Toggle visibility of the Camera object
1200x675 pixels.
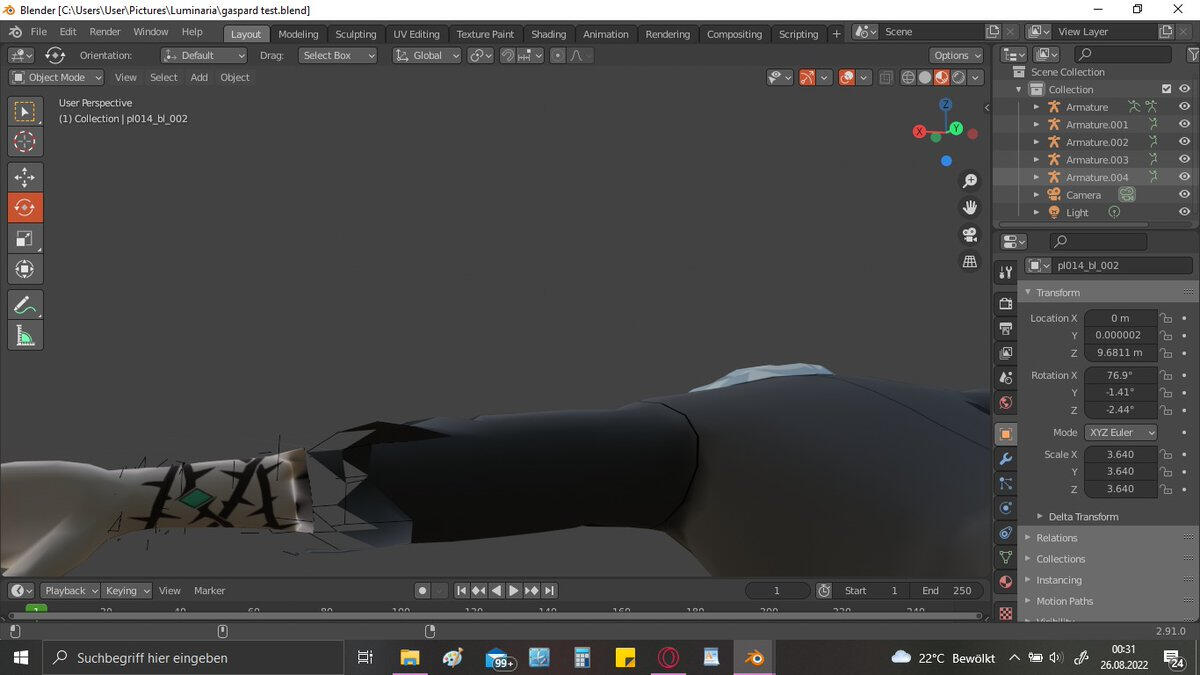(1184, 195)
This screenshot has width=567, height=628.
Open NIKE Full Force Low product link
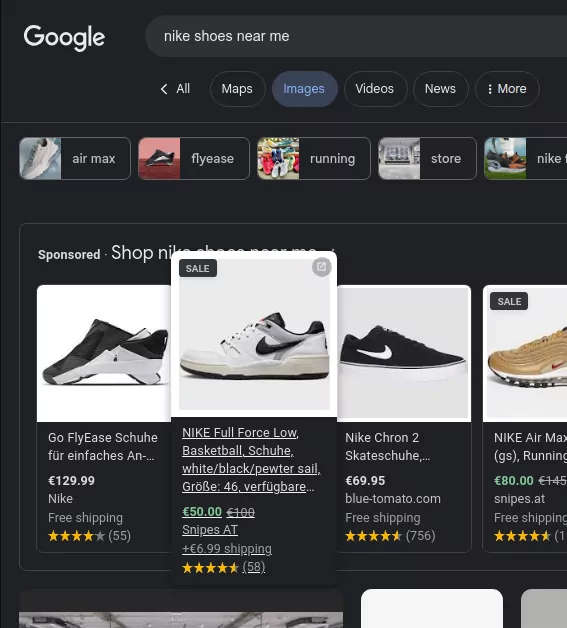[x=251, y=460]
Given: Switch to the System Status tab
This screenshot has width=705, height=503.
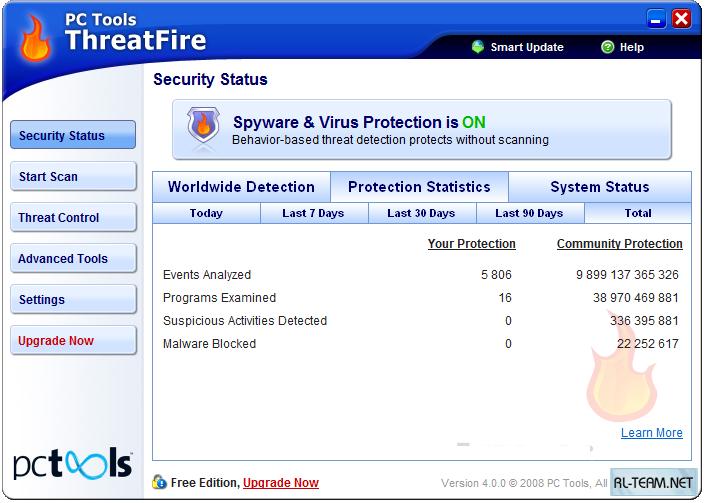Looking at the screenshot, I should (599, 187).
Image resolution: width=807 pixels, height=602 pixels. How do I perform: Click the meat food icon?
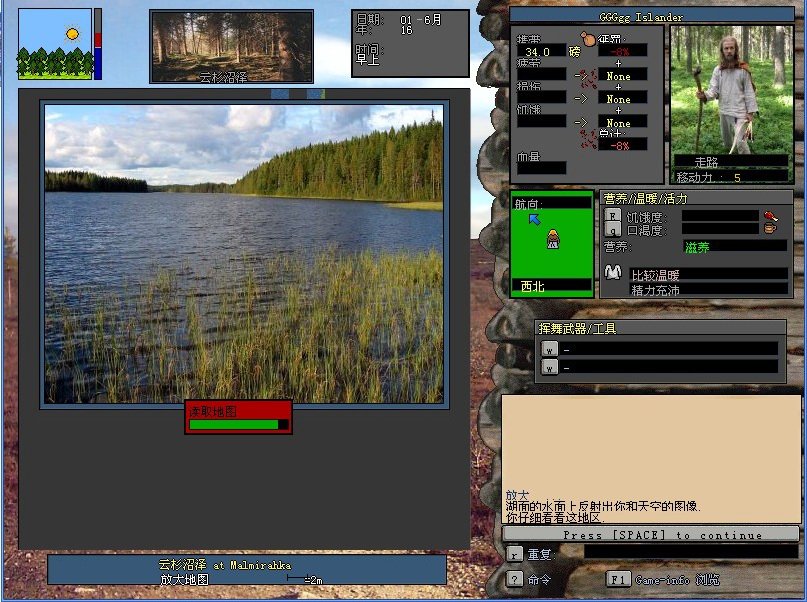click(770, 216)
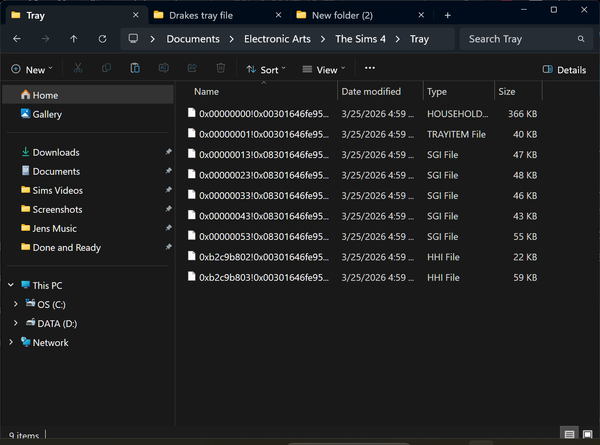Image resolution: width=600 pixels, height=445 pixels.
Task: Click the Search Tray input field
Action: point(525,39)
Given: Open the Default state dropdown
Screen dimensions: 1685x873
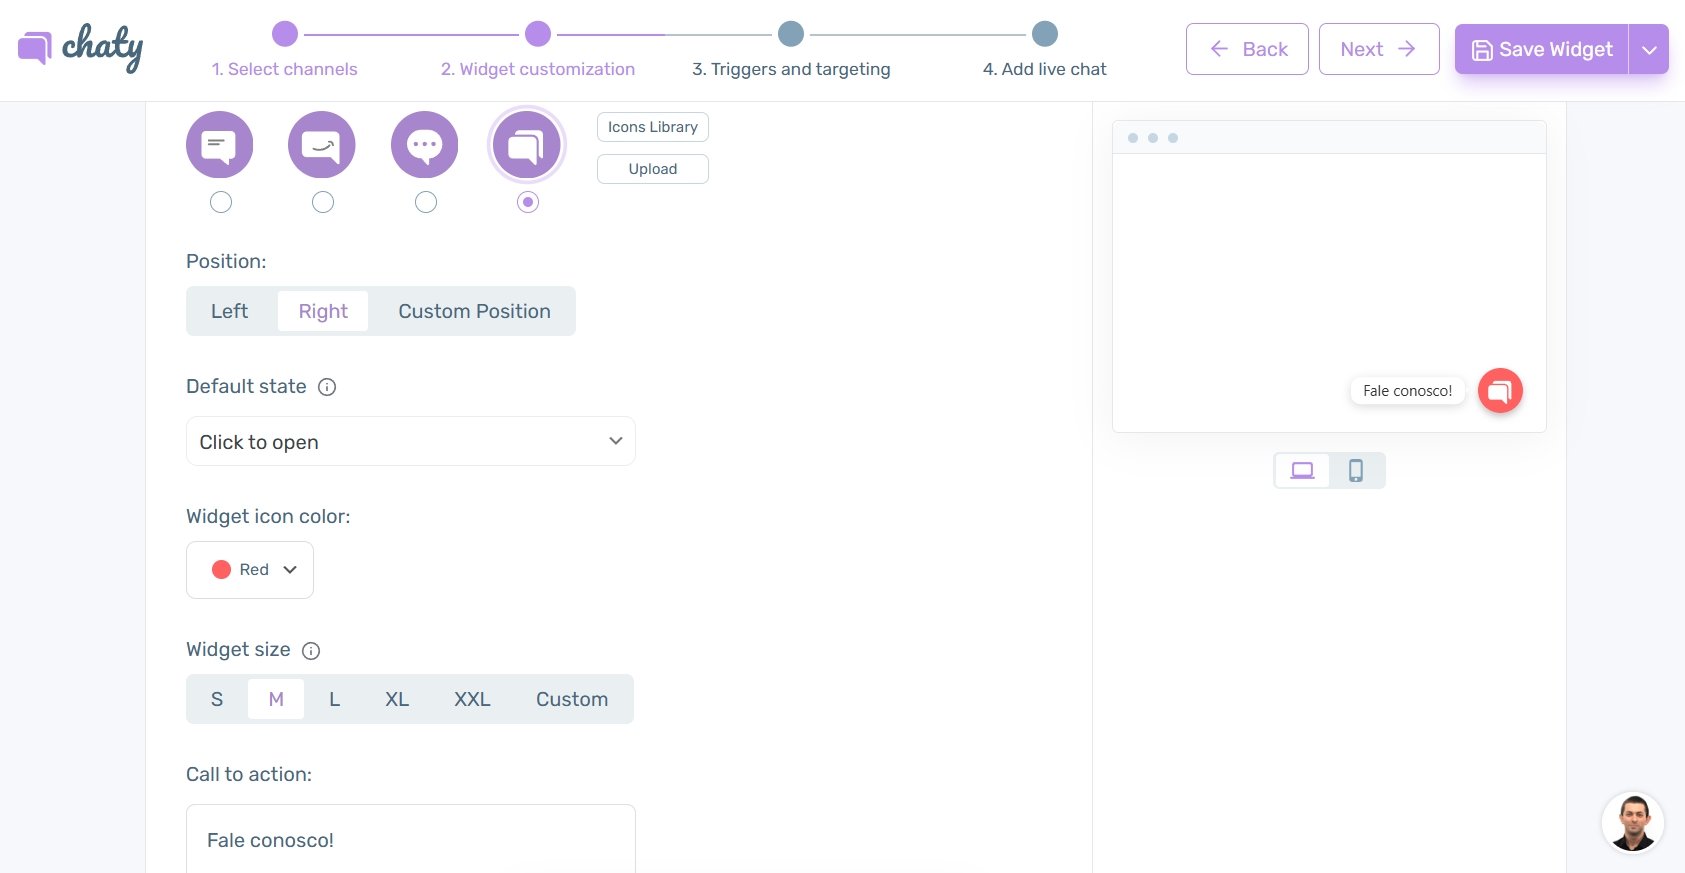Looking at the screenshot, I should [x=410, y=441].
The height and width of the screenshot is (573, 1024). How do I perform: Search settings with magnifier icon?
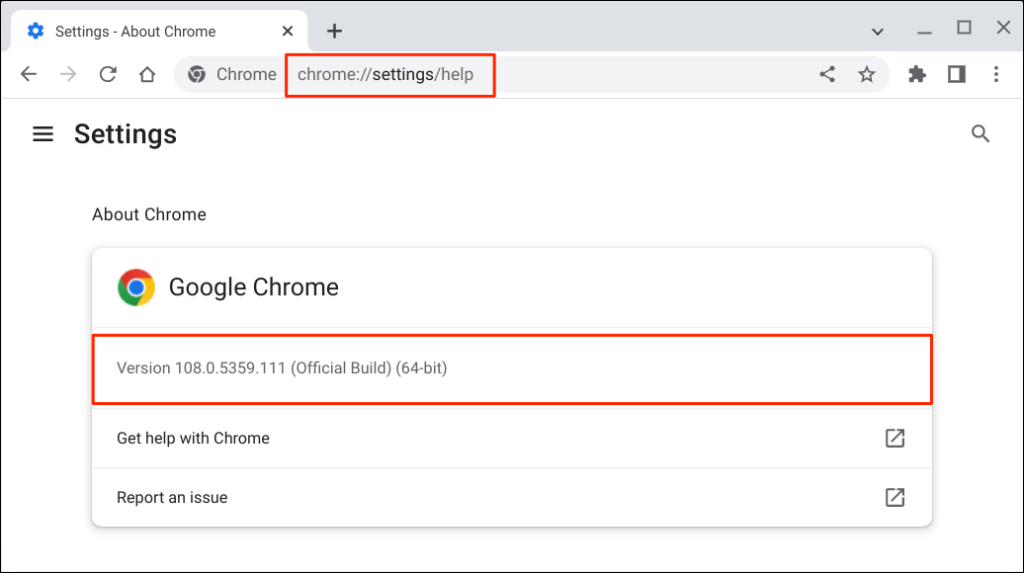(980, 134)
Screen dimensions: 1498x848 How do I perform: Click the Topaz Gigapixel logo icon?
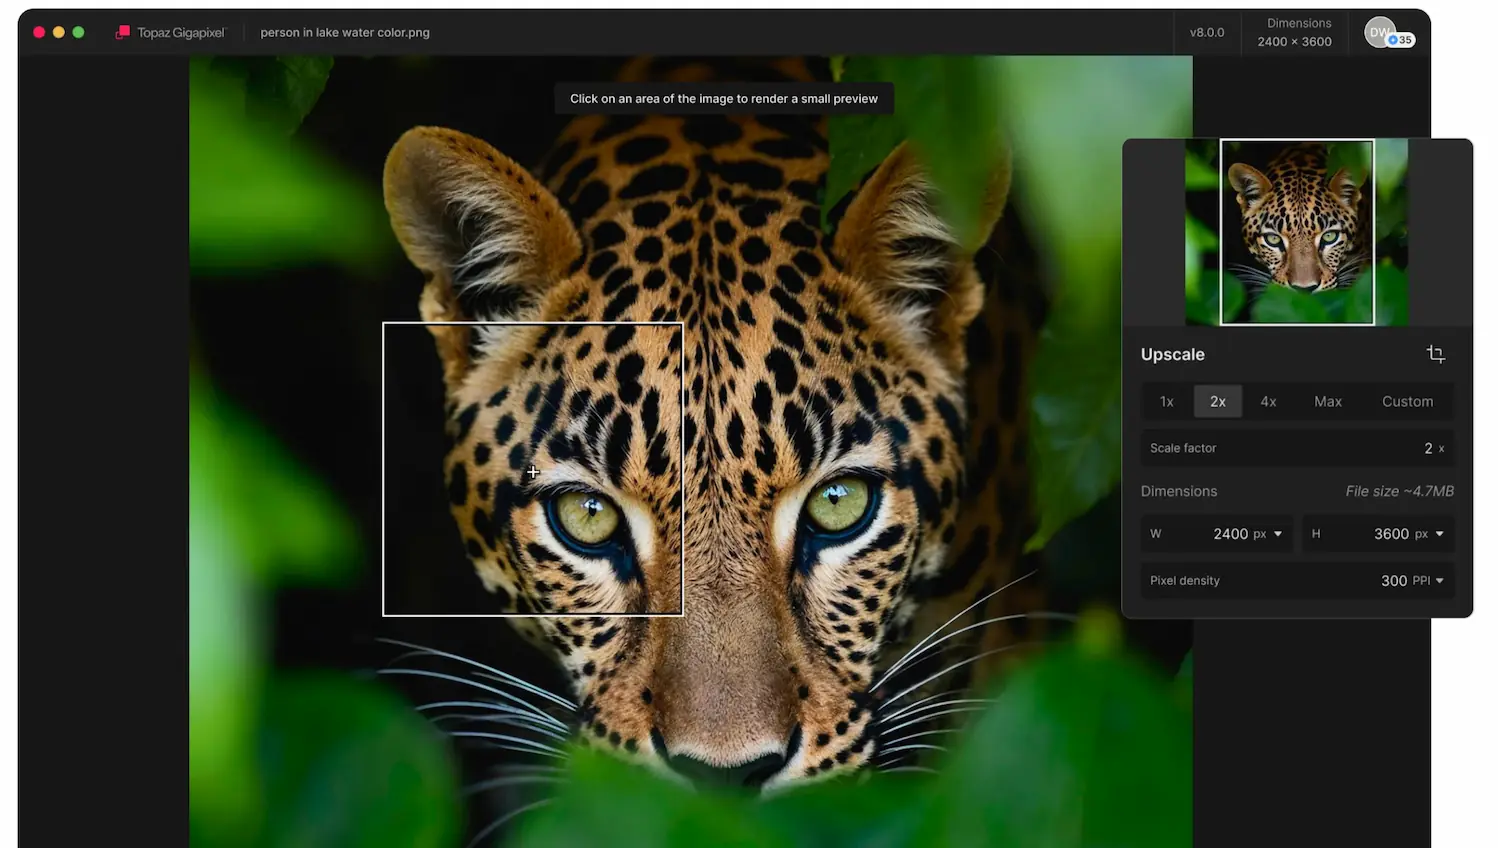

## [REQUIREMENTS]
Select every line of the data above that contains the word "perform", matching case exactly.

## [RESPONSE]
Image resolution: width=807 pixels, height=602 pixels. How do I perform: Click the meat food icon?
The height and width of the screenshot is (573, 1024). How do I perform: Search settings with magnifier icon?
Screen dimensions: 1498x848 How do I perform: Click the Topaz Gigapixel logo icon?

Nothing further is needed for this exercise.